What you should do: From the entries below, output the line with "Viewport: 906px width, 614px height." and each following line up to and including the line with "Viewport: 278px width, 156px height.", exactly as written.
** Given information follows **
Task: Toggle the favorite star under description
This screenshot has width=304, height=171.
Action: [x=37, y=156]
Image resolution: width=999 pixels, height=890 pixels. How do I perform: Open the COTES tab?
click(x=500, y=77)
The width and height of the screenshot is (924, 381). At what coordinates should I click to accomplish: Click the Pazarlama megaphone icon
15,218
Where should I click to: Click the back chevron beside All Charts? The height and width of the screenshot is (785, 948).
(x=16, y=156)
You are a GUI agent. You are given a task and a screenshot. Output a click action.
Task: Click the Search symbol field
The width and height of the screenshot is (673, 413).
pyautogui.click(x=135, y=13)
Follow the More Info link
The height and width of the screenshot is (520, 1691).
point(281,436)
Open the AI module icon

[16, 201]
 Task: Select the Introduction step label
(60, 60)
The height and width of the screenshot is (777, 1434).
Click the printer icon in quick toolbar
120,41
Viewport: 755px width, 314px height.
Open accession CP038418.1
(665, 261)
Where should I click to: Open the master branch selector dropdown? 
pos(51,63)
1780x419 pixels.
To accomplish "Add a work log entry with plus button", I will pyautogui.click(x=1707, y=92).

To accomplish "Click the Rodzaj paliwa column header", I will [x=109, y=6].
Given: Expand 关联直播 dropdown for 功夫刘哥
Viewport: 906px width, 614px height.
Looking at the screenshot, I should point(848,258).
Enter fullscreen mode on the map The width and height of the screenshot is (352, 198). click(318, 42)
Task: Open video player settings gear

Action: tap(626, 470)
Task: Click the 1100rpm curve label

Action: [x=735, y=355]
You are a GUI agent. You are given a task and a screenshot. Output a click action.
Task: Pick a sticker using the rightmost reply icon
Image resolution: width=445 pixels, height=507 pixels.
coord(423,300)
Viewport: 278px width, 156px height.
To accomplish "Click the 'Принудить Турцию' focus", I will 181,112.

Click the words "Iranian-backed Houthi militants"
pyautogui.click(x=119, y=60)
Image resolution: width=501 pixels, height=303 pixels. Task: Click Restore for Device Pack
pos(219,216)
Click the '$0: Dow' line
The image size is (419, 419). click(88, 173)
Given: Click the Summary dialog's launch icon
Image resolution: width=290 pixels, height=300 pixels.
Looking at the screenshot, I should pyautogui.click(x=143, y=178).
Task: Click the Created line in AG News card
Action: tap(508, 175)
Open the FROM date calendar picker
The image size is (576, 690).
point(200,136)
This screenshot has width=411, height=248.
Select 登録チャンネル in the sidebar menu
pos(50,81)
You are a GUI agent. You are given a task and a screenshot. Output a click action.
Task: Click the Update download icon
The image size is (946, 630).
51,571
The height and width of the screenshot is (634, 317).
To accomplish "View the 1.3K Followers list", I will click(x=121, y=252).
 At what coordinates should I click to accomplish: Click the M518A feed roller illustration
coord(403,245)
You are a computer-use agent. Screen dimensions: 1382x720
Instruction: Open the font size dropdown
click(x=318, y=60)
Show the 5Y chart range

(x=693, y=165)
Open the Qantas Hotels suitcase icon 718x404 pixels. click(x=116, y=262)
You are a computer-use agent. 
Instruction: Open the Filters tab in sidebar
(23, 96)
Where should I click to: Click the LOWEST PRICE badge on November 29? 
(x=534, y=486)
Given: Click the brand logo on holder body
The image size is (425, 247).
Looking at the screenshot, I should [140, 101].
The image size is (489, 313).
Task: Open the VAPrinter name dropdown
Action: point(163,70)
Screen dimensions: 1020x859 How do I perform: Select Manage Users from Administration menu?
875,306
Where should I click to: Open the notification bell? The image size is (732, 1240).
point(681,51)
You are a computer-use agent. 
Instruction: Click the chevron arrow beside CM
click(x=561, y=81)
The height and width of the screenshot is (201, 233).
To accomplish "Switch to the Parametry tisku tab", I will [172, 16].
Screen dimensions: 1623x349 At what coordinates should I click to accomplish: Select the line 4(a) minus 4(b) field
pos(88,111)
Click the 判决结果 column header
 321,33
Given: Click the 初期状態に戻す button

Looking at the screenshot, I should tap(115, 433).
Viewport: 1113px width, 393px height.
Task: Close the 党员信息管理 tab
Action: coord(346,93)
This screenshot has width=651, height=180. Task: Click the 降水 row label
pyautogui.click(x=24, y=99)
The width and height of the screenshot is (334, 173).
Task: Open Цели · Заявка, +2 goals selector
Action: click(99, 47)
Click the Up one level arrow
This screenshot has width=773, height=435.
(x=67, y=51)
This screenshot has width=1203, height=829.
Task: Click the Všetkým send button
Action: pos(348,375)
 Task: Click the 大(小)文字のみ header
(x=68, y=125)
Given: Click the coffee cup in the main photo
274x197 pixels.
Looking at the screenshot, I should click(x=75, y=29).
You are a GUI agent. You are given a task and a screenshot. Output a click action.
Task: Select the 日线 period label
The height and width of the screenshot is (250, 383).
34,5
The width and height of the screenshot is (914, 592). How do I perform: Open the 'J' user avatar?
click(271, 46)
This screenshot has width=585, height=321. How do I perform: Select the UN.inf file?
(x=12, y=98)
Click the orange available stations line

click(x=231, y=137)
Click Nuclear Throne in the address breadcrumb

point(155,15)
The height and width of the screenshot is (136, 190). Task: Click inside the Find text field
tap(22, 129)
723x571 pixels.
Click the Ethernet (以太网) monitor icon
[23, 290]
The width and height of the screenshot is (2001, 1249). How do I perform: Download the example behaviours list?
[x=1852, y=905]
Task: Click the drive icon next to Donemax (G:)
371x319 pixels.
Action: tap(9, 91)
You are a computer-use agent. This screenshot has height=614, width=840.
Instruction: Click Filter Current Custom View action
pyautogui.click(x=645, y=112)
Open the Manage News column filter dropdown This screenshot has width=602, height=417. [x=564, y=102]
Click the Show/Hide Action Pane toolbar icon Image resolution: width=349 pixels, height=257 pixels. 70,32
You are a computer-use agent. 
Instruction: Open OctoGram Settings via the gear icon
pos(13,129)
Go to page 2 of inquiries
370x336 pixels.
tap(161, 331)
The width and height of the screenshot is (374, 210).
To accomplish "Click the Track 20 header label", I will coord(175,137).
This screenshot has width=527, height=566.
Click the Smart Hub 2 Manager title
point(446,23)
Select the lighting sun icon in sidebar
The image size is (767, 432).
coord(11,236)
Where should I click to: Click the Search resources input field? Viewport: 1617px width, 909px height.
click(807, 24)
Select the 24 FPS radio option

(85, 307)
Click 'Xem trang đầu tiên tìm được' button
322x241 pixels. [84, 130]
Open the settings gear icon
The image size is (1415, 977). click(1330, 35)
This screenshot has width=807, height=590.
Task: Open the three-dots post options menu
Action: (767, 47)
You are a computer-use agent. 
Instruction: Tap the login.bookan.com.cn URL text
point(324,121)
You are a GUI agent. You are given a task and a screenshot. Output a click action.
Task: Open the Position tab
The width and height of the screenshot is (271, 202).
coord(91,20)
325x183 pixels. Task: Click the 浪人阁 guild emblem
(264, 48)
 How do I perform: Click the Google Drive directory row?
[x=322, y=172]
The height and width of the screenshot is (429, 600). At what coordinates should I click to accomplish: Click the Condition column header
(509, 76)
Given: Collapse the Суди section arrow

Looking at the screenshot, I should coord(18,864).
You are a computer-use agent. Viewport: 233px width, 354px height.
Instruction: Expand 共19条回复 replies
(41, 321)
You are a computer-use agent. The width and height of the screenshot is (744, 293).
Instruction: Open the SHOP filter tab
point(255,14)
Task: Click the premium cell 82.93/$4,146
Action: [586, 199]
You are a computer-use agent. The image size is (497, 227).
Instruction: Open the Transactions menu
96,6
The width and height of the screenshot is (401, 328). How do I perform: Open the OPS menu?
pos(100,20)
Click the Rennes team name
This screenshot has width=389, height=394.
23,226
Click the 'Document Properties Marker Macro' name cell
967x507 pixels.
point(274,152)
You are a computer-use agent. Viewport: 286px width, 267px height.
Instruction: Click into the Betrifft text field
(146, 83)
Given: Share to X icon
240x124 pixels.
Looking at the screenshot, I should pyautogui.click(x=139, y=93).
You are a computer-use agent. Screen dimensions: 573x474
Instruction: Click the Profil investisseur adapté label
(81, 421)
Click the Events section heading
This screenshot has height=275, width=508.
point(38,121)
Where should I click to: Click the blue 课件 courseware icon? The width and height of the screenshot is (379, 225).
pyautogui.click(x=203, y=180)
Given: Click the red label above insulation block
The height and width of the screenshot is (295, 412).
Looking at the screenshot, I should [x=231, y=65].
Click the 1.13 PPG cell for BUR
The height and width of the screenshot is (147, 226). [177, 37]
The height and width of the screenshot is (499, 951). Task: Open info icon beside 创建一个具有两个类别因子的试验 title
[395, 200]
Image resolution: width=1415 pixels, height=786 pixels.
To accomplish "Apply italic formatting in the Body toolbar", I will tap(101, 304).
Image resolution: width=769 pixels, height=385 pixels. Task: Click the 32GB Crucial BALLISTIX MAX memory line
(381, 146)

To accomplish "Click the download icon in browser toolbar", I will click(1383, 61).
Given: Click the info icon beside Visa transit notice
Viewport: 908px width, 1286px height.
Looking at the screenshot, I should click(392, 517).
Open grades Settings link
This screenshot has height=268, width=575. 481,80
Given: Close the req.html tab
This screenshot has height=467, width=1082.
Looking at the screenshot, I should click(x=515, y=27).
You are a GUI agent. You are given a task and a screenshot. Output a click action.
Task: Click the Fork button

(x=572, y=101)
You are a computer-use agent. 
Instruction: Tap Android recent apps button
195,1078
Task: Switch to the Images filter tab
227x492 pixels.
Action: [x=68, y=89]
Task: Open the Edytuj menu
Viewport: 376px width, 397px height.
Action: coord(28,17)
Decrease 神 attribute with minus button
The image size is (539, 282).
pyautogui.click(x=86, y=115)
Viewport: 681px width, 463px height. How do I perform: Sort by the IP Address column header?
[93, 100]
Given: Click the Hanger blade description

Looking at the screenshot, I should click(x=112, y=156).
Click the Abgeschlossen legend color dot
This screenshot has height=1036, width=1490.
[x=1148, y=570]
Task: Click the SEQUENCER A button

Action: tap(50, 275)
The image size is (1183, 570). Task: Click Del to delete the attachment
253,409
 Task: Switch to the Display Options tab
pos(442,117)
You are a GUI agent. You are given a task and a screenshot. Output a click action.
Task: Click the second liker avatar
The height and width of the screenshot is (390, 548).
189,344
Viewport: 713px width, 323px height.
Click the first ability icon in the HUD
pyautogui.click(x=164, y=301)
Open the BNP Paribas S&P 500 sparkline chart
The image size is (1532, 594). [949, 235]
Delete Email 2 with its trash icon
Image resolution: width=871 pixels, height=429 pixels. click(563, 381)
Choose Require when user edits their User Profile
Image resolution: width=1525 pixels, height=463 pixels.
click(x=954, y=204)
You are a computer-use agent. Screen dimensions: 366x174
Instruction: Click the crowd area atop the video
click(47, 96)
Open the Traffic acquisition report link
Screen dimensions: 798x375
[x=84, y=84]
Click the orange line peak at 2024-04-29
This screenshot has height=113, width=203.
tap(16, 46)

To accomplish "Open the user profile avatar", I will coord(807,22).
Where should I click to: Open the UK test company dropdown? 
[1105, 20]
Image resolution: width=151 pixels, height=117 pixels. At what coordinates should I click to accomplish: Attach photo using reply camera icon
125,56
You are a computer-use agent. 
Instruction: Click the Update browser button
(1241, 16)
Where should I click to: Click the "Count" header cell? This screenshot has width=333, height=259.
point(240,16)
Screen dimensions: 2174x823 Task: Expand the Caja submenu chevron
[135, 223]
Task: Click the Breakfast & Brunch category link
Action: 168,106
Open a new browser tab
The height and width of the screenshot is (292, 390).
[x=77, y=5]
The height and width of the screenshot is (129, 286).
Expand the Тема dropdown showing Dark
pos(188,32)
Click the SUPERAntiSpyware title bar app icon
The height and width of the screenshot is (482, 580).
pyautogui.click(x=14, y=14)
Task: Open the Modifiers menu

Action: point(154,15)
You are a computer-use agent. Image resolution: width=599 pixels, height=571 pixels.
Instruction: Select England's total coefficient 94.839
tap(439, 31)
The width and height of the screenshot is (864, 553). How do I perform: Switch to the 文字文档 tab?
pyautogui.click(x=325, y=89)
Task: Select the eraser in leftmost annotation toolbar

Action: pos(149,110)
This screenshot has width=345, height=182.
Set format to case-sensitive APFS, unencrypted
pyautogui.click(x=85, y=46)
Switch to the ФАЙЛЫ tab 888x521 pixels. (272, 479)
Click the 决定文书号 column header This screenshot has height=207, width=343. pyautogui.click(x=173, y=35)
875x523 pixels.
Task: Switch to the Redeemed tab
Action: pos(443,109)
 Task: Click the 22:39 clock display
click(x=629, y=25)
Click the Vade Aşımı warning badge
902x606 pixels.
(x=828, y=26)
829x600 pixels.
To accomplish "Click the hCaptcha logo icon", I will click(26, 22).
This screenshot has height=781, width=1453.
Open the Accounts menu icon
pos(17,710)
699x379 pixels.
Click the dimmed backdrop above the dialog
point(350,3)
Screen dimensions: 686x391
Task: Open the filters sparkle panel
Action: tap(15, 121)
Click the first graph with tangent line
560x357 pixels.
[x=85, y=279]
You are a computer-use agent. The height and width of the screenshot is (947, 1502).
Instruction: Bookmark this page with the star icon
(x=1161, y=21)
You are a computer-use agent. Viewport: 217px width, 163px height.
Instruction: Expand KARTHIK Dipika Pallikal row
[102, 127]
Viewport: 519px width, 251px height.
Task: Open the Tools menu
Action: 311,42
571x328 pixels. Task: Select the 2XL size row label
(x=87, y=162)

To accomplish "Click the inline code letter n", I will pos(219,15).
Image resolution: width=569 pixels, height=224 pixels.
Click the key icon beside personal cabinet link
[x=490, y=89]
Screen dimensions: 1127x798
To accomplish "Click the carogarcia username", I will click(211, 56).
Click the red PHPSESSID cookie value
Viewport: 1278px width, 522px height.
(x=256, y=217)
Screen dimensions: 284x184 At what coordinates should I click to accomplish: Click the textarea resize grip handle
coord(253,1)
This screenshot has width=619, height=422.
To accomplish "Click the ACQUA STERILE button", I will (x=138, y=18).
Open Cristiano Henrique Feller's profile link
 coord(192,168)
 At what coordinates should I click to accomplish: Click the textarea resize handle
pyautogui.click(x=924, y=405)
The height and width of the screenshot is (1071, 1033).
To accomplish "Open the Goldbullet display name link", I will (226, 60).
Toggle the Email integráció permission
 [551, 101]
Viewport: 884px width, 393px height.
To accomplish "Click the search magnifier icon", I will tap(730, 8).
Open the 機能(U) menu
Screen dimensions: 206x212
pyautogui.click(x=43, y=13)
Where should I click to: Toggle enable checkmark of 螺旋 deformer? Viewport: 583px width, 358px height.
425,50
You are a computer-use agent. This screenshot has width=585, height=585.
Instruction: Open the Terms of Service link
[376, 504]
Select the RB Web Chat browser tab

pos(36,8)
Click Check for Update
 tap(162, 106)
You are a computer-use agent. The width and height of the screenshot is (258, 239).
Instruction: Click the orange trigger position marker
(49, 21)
** End of Given information **
Expected answer:
Viewport: 906px width, 614px height.
Looking at the screenshot, I should point(848,258).
Enter fullscreen mode on the map The width and height of the screenshot is (352, 198). click(318, 42)
Task: Open video player settings gear

Action: tap(626, 470)
Task: Click the 1100rpm curve label

Action: [x=735, y=355]
You are a GUI agent. You are given a task and a screenshot. Output a click action.
Task: Pick a sticker using the rightmost reply icon
Image resolution: width=445 pixels, height=507 pixels.
coord(423,300)
Viewport: 278px width, 156px height.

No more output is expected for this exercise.